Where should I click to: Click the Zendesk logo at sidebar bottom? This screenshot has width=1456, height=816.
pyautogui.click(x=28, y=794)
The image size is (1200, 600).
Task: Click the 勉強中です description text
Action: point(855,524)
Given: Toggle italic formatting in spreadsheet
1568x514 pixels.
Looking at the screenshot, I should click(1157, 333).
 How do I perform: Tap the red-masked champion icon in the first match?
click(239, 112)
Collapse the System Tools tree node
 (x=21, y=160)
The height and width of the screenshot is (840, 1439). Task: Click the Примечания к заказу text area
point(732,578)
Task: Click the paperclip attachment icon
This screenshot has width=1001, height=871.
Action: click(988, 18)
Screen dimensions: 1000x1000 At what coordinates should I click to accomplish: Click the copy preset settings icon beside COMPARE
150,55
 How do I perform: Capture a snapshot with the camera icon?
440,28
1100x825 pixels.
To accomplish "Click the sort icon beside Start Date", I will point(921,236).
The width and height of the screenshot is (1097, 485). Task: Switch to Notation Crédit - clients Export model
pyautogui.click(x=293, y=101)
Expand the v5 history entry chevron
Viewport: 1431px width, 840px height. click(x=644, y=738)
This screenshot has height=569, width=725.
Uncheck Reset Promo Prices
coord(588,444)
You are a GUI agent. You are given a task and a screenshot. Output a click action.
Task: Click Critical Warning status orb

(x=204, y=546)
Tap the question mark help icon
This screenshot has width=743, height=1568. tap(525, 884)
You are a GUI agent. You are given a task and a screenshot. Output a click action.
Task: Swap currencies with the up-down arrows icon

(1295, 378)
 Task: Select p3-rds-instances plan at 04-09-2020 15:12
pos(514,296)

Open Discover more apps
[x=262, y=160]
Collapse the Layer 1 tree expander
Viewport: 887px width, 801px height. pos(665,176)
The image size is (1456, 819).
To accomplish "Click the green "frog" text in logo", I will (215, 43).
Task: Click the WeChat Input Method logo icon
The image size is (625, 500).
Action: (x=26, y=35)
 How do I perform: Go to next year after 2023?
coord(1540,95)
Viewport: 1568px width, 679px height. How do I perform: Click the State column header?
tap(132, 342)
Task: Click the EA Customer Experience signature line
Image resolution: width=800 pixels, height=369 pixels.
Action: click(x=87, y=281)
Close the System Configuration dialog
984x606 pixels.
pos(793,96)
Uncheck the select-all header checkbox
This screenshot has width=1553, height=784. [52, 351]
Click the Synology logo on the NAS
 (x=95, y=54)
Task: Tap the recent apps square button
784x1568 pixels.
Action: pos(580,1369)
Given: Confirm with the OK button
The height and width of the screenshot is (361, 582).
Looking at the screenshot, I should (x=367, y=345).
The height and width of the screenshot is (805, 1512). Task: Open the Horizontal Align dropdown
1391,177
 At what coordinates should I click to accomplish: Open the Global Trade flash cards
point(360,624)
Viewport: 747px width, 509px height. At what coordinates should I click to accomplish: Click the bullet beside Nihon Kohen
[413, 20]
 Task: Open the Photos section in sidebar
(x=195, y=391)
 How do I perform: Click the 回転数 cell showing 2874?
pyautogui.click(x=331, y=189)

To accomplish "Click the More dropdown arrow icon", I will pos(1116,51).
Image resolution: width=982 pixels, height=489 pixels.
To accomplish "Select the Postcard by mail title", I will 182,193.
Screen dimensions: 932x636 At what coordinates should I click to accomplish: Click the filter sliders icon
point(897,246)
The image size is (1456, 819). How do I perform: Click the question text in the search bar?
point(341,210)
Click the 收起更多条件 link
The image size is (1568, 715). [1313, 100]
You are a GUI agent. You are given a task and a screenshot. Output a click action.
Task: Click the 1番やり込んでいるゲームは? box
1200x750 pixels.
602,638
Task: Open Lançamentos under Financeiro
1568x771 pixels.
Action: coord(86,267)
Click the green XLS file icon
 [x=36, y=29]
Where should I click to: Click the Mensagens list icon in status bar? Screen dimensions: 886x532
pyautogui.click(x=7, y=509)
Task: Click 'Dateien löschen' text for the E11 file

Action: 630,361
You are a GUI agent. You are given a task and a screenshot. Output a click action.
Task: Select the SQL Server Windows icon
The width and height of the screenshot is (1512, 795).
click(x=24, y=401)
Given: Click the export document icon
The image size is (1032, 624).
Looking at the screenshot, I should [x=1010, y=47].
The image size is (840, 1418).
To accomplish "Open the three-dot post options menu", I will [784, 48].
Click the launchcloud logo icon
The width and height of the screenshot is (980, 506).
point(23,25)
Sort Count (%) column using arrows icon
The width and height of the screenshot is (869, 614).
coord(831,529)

- What you have to do
Count the lines in the data above that contain the string "text", treating uppercase and lowercase as different, and give only the number.

- Exercise output
5